**Stated exercise a:**
Answer these questions about the turbine cooling text, one per line:
(i) In the abstract, what separates each cooling channel from the adjacent ones?
(ii) In prior art seals with a single large cooling channel, toward which edge does the cooling air tend to flow more?
(iii) By what process are most gas turbine engine components containing an airfoil formed?

Segmented cooling air cavity for turbine component

Abstract

A component for a gas turbine engine has an airfoil with internal cooling channels for delivering air from a radially outer end of the airfoil toward a radially inner end of the airfoil. The cooling channels are separated from adjacent cooling channels by sets of at least two disconnected wall segments.

Description

BACKGROUND OF THE INVENTION

This application relates to segmented cooling cavities for use within a turbine component having an air cooled blade outer air seal.

Gas turbine engines are known, and typically include a compressor compressing air and delivering it downstream into a combustion section. The air is mixed with fuel in the combustion section and combusted. Products of this combustion pass downstream over turbine rotors, driving the turbine rotors to rotate and create power.

Typically, the turbine rotors include a plurality of removable blades. Blade outer air seals are positioned adjacent a radially outer portion of the blades, to provide a tight clearance across the rotors such that air is restricted to flow over the rotors, rather than bypassing them. These blade outer air seals are subjected to a very harsh and hot environment due to the products of combustion. Thus, it is known to deliver cooling air to blade outer air seals.

A blade outer air seal typically has a leading edge and a trailing edge, defined in terms of the turbine gas flow direction. The pressure across the blade outer air seal drops since the products of combustion are transferring their pressure into energy to drive the turbine rotors. Thus, at the leading edge, the pressure is significantly higher than at the trailing edge. As an example, the pressure could be as much as twice as high as the leading edge as it is at the trailing edge.

This causes some issues with regard to the flow of cooling air within the blade outer air seal. In some prior art blade outer air seals, a single large cooling channel extends across the entire axial length of the seal, from leading to trailing edge. In such an arrangement, less air will exit at the leading edge compared to the trailing edge. This is because the cooling air will seek the lowest pressure, and will thus tend to flow more toward the trailing edge.

One solution to this problem has been the use of a plurality of separate cooling channels spaced along the length of the airfoil. These separate channels do limit the effect of the pressure differential between leading edge and the trailing edge. However, the use of the separate channels complicates the manufacture of the airfoil.

Most components for gas turbine engines containing an airfoil are formed by a loss core molding process. In such a process, a core is initially formed of a particular material. That core is inserted into a mold, and molten metal is directed into the mold and around the core. After the molten metal has hardened, the material of the core is leached away, leaving a cavity where the core once sat. This is typically the manner in which cooling channels are formed. To form the separate channels as mentioned above, the core must have a plurality of separate core members, or alternatively, a plurality of spaced core fingers. The use of several cores is complex, and the use of a single core with separate spaced fingers is not as structurally robust as may be desirable.

SUMMARY OF THE INVENTION

In the disclosed embodiment of this invention, a plurality of segmented cooling channels are formed within a blade outer air seal for a gas turbine engine by disconnected wall members. The wall members have overlapping extents, but do not directly contact each other. In this manner, a single robust core member can be utilized to form multiple semi-discrete channels for one or all cooling cavities within a blade outer air seal.

These and other features of the present invention can be best understood from the following specification and drawings, the following of which is a brief description.

**Stated exercise b:** In the records, copy out word for word everything from the line containing "Task: Click the edit probe pencil icon" down to the line containing "I will 140,132.", including both of those lines.

**Supplied records:**

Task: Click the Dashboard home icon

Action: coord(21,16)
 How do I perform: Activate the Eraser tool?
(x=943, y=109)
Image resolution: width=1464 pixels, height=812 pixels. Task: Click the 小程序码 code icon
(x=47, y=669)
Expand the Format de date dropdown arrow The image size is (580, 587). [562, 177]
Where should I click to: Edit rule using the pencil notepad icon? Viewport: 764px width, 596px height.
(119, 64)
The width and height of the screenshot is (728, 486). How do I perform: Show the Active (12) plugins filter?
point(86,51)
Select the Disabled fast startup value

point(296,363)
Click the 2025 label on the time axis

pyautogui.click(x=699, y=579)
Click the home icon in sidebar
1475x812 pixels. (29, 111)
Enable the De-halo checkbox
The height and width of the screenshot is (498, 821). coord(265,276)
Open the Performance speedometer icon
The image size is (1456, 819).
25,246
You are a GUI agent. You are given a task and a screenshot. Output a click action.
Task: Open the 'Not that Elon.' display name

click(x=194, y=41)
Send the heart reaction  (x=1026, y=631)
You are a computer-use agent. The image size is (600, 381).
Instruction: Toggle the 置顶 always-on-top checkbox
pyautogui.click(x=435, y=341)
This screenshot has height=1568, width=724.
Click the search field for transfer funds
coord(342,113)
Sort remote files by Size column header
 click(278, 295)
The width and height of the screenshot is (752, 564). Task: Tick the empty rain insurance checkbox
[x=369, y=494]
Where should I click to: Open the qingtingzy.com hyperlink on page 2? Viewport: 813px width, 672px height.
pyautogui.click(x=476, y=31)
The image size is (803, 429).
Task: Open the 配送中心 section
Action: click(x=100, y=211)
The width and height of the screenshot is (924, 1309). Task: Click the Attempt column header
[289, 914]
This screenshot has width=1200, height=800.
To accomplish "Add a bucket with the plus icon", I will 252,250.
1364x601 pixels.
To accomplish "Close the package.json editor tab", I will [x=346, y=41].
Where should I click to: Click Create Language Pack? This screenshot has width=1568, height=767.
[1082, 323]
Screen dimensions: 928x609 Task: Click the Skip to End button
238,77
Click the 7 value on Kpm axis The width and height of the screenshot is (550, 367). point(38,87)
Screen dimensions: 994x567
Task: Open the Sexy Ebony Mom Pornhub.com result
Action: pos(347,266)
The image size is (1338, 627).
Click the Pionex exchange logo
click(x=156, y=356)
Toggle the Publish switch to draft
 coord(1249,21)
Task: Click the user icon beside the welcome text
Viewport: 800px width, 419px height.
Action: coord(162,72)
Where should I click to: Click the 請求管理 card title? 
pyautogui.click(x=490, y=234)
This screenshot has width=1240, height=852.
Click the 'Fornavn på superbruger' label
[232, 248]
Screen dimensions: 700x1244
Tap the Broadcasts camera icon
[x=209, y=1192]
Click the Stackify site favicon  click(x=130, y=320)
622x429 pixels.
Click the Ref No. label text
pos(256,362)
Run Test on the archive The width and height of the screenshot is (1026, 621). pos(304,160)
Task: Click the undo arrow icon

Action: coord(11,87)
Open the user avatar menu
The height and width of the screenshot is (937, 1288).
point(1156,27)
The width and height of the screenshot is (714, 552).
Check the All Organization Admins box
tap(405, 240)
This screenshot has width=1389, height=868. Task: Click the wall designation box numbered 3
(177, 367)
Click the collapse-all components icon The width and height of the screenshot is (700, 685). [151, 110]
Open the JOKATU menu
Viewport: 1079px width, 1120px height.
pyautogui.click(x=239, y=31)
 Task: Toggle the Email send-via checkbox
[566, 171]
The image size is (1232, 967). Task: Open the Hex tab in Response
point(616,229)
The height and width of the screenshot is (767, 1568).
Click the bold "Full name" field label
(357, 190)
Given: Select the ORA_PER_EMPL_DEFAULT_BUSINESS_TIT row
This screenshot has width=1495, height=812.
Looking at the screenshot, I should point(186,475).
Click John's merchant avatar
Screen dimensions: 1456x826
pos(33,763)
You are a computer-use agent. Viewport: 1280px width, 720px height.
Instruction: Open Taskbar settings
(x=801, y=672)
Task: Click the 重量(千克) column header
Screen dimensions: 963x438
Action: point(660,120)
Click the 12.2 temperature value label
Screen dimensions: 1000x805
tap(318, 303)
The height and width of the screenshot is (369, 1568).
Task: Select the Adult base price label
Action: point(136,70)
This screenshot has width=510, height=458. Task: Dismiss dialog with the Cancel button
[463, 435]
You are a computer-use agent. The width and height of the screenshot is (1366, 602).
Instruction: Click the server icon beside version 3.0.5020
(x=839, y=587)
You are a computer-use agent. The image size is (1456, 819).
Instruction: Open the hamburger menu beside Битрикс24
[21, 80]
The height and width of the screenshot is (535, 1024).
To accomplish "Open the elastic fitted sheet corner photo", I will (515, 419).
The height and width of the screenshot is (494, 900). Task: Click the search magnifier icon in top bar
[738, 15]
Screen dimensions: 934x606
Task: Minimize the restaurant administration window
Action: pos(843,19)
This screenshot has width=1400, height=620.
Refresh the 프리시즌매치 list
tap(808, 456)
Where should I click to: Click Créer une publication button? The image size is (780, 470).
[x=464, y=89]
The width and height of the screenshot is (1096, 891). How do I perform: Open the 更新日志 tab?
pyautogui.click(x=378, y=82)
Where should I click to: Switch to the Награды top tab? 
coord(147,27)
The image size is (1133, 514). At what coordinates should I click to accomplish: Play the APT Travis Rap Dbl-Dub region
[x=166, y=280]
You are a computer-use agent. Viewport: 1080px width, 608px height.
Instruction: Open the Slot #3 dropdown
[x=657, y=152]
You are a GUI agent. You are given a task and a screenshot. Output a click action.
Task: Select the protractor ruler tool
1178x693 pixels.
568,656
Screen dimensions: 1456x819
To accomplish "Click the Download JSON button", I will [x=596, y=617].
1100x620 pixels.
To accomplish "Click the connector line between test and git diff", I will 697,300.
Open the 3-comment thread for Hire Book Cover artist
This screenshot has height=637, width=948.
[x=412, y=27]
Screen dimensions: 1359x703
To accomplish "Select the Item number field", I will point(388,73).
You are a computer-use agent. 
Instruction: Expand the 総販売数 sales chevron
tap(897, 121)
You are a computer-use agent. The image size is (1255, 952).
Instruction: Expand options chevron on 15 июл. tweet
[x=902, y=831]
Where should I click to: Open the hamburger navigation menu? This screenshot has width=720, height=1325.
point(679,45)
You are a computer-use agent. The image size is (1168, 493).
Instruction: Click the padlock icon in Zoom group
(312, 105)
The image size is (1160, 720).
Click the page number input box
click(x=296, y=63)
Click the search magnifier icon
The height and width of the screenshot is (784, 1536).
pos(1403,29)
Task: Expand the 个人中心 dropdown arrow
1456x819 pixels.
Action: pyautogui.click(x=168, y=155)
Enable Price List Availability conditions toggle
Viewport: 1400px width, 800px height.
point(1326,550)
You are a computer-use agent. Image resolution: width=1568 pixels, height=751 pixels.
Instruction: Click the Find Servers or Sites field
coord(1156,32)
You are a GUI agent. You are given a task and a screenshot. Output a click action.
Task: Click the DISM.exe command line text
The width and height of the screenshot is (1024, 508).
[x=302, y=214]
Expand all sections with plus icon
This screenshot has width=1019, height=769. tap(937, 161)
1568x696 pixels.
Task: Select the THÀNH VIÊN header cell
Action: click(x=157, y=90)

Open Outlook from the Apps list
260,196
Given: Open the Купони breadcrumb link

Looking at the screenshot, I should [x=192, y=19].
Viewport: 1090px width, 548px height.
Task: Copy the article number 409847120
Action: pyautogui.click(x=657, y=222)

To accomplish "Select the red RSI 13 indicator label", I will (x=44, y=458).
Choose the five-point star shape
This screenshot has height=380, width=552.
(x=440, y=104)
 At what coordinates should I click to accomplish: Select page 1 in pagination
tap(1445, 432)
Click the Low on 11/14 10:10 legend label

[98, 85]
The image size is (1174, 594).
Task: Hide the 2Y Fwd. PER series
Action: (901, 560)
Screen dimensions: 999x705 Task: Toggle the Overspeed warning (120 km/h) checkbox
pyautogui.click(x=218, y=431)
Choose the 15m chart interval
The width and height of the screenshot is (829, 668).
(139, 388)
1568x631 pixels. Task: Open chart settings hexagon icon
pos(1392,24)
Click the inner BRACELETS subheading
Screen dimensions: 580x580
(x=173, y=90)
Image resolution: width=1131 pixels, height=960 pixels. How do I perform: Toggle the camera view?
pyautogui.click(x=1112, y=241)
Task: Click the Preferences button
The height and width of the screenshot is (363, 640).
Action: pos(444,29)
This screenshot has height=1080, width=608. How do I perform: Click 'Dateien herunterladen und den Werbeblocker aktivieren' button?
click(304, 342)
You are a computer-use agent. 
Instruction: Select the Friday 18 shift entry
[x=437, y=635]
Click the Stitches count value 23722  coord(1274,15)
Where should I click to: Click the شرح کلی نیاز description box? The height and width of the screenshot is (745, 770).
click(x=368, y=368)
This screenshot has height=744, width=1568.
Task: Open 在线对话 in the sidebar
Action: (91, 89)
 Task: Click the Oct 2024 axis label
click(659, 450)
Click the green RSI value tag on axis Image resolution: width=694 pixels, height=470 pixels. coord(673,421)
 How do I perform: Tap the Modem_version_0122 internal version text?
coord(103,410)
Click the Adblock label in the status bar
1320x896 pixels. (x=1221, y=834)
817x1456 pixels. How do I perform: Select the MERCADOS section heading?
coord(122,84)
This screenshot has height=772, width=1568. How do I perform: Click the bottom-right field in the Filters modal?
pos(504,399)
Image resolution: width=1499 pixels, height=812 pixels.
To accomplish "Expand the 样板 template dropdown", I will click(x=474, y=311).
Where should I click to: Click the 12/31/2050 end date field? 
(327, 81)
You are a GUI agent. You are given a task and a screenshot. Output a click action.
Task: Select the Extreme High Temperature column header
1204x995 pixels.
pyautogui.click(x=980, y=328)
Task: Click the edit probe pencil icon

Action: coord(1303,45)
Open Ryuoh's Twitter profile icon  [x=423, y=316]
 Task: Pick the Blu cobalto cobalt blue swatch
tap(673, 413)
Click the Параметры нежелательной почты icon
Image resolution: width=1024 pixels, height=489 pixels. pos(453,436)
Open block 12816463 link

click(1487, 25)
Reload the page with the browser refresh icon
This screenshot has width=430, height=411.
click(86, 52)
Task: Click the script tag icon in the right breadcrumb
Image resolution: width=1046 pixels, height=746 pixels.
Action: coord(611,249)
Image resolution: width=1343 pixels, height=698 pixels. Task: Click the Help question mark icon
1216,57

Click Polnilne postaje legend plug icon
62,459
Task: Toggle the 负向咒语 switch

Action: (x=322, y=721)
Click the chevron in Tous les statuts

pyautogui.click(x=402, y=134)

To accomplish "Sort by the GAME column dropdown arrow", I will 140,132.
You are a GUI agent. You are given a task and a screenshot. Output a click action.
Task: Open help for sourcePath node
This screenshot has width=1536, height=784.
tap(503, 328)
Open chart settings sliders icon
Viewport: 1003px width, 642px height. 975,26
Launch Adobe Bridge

**Expected answer a:**
(i) Sets of at least two disconnected wall segments.
(ii) The trailing edge.
(iii) A loss core molding process.

**Expected answer b:**
Task: Click the edit probe pencil icon

Action: coord(1303,45)
Open Ryuoh's Twitter profile icon  [x=423, y=316]
 Task: Pick the Blu cobalto cobalt blue swatch
tap(673, 413)
Click the Параметры нежелательной почты icon
Image resolution: width=1024 pixels, height=489 pixels. pos(453,436)
Open block 12816463 link

click(1487, 25)
Reload the page with the browser refresh icon
This screenshot has width=430, height=411.
click(86, 52)
Task: Click the script tag icon in the right breadcrumb
Image resolution: width=1046 pixels, height=746 pixels.
Action: coord(611,249)
Image resolution: width=1343 pixels, height=698 pixels. Task: Click the Help question mark icon
1216,57

Click Polnilne postaje legend plug icon
62,459
Task: Toggle the 负向咒语 switch

Action: (x=322, y=721)
Click the chevron in Tous les statuts

pyautogui.click(x=402, y=134)

To accomplish "Sort by the GAME column dropdown arrow", I will 140,132.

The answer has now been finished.